Still, none of that precludes Corvo from shoving the last sardine into his mouth. 

"No more," he whispers through a full mouth.

The wolfhound whines. 

Corvo eyes the tinned eel guilty. Well, he supposes that it wouldn't hurt to share, especially since he could have a feast at Dunwall whenever he wanted it. The wolfhound inches its head closer on the box, those bright eyes firmly locked with his own. Another low whine. 

Corvo makes a show of acquiescing, glad to have this unexpected diversion, the trust of a creature that ought to know better of the world, as he opens the tin of jellied eel with the makeshift opener so handily pinned to its side. This time, he is more generous with the portions, throwing part of it to the creature to snap and lap at the congealed meat and to crunch down on the bones, vanquishing them with ease. Corvo, in turn, helps himself to the rest in the tin, picking out the bones and flicking them away. It's a hearty, humble meal, followed by the sweetened apricots in their thick, almond-scented syrup. 

And then, when they are done, when the last of eel has been gobbled up, the wolfhound leaps up to where Corvo rests, circles a spot, once, twice, and then lays down to face the harbor. It fastidiously cleans the sardine oil from its paws, then settles down. The dark fur ripples in time with its breath, and the creature pushes its slender head against Corvo's hand.

The action takes him by surprise, if only because he had grown unused to being a source of affection for anyone save his little girl, but this newfound trust awakens something long dormant in him. His throat burns with an unspoken grief as he lays his hand on that impossibly, thick, rough fur.

He knows now that the world does continue, would continue after Jessamine's death, that the world will be filled with impossible grace and improbable love, because, despite everything, that was only its nature. 

Corvo scratches behind the creature's ears, laughing softly when its hind leg flutters against the ground, its thick claws curled, in an echo of scratching itself. He pets it along its back, more than a little heavy-handed from inexperience. 

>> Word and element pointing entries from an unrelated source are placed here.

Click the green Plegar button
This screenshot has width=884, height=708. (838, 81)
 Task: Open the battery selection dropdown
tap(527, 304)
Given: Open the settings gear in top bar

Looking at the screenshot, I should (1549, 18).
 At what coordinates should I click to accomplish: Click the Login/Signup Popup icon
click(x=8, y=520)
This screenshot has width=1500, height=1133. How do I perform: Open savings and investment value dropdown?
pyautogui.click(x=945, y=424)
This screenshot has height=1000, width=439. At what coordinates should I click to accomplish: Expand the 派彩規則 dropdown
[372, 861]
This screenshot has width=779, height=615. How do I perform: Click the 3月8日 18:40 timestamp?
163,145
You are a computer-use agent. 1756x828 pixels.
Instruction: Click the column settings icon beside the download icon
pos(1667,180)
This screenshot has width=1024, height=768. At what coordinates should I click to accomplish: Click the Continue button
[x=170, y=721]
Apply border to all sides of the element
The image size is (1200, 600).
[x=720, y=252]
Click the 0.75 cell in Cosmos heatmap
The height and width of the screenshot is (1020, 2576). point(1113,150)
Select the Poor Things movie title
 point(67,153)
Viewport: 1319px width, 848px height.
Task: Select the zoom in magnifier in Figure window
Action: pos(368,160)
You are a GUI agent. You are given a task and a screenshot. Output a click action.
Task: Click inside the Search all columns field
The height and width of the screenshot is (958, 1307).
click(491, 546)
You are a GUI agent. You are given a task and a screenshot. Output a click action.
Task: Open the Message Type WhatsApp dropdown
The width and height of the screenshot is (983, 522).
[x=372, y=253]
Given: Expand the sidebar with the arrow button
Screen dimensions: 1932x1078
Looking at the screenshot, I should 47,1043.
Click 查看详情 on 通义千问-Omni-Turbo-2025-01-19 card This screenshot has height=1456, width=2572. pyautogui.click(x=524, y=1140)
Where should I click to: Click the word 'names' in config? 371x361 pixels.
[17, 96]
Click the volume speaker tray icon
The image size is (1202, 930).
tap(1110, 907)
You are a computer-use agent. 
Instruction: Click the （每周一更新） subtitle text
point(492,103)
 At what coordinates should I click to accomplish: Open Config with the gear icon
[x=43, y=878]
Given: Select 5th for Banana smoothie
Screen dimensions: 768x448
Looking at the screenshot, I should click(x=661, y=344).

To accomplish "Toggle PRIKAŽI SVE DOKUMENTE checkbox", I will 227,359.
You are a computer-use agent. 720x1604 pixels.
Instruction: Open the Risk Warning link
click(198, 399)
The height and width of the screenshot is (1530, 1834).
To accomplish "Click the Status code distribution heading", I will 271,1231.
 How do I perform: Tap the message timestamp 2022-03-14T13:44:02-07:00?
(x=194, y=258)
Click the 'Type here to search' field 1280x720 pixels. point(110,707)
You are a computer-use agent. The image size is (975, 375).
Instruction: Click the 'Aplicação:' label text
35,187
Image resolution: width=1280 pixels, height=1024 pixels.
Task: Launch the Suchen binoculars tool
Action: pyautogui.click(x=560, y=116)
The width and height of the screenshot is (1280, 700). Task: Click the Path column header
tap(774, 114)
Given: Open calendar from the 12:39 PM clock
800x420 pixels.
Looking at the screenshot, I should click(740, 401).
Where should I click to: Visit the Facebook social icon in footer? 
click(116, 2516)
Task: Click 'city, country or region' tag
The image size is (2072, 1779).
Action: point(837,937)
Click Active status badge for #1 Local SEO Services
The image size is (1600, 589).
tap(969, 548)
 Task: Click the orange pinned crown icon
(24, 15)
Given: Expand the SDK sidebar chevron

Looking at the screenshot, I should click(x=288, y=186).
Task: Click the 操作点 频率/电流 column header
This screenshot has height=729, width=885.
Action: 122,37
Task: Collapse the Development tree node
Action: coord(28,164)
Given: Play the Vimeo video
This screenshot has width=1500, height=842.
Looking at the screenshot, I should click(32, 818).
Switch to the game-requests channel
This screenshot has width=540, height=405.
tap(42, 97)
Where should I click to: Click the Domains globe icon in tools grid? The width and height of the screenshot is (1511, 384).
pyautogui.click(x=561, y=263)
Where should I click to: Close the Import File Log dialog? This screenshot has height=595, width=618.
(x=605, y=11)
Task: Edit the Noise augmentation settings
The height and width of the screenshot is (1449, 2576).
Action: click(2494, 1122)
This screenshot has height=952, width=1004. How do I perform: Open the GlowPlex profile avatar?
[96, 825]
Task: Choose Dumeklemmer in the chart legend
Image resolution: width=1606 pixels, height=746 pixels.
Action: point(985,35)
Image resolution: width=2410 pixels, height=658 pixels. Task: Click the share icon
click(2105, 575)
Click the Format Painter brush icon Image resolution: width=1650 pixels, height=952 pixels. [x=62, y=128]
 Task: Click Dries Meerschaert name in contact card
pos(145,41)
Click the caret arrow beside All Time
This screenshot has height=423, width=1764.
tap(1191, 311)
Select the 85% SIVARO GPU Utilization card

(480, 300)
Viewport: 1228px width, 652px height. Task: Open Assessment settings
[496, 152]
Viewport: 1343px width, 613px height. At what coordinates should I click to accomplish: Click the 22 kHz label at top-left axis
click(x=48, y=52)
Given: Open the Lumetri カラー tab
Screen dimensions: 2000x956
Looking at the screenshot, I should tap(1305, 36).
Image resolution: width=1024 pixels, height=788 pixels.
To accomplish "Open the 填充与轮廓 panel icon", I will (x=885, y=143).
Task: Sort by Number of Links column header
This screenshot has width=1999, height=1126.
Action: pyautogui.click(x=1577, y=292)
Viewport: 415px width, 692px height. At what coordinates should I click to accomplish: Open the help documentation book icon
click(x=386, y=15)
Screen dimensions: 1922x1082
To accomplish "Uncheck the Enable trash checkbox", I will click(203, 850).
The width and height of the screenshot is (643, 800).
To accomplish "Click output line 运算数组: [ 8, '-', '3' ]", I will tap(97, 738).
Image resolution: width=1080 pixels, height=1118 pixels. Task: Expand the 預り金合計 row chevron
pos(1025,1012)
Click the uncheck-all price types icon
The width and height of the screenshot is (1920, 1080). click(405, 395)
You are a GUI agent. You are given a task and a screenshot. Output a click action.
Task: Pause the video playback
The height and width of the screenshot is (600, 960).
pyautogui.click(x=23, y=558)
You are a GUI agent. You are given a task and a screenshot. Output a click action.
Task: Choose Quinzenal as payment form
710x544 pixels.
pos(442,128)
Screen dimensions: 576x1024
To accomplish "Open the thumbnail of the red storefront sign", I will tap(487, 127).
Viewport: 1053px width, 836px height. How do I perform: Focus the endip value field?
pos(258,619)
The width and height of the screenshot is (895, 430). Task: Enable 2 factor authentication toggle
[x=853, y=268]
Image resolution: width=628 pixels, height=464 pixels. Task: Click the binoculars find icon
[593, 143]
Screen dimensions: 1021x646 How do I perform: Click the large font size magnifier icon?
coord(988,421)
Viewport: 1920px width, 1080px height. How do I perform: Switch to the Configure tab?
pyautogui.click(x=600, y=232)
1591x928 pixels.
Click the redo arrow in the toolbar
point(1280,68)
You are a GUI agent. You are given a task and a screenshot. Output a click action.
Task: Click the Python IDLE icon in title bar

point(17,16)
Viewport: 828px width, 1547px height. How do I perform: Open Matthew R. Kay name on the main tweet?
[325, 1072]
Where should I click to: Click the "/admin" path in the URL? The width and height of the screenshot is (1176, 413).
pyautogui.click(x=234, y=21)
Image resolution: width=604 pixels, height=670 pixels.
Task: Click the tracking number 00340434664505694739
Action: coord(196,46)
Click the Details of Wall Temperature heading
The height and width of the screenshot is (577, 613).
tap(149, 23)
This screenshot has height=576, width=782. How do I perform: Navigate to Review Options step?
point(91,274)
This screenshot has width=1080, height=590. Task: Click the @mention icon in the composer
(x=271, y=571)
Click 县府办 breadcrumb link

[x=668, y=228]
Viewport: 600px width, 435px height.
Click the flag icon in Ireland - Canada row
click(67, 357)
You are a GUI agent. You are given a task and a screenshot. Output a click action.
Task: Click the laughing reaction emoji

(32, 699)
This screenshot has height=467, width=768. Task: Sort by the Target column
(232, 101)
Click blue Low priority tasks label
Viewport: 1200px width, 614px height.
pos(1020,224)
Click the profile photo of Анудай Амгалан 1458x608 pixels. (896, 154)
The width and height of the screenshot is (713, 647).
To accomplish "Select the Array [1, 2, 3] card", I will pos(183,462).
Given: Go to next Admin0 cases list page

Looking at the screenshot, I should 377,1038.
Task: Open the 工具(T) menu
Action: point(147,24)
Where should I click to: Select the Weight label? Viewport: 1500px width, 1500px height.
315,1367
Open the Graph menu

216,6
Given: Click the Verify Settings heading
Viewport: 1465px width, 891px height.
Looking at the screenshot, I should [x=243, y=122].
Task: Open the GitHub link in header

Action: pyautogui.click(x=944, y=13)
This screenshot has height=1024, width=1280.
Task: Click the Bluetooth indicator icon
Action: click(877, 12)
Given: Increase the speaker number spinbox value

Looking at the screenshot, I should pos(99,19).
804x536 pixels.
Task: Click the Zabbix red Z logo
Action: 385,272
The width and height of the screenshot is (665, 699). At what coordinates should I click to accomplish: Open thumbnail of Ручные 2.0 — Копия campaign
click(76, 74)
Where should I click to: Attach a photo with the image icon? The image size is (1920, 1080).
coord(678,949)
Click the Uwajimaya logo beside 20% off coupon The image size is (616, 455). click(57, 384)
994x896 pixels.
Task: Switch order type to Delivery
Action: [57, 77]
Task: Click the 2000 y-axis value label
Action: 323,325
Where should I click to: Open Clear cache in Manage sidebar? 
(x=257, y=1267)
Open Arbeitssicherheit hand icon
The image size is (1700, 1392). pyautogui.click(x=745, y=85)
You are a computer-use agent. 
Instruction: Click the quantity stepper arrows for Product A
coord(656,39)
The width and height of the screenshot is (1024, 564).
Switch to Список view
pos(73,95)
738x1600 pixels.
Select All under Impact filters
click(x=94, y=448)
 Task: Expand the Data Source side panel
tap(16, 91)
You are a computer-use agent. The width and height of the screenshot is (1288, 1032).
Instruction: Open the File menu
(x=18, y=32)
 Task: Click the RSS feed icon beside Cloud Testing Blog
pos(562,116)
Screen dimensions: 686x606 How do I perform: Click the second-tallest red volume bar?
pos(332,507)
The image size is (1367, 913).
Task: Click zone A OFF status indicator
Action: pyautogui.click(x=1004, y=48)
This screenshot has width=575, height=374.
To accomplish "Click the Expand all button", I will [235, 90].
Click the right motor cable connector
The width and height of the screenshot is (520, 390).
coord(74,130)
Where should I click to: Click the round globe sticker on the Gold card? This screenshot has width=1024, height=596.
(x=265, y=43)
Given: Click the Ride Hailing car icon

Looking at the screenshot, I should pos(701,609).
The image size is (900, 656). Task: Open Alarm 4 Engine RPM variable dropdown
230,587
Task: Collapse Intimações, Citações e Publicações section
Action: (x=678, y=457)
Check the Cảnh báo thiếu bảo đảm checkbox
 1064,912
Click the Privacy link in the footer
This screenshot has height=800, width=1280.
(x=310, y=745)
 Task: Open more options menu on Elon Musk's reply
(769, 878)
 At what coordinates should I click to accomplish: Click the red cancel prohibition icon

How he'd wanted a pet when he was just a boy in Karnaca, though that was a hard ask for a struggling family. But everything comes back in its own way. He should know better by now. And if this interlude must be brief, that does not mean it counted for nothing at all. It will end, as all moments must, but that, too, was only the way of things. 

And sure enough, the wolfhound's ears prick up, listening to something on the wind, and, without hesitation, bounds away.  

Corvo cannot help but watch it recede into the labyrinth it knows so well, called home perhaps by its master. He should return home as well, or to what passes for home in the meantime. But still, he traces the path of that quick shadow until it leaves his view, with more than a bittersweet note of nostalgia.

And then, he pulls himself up to his feet, casts one final glance back at the harbor crowned by fog, and begins his long trek home across the tiled rooftops.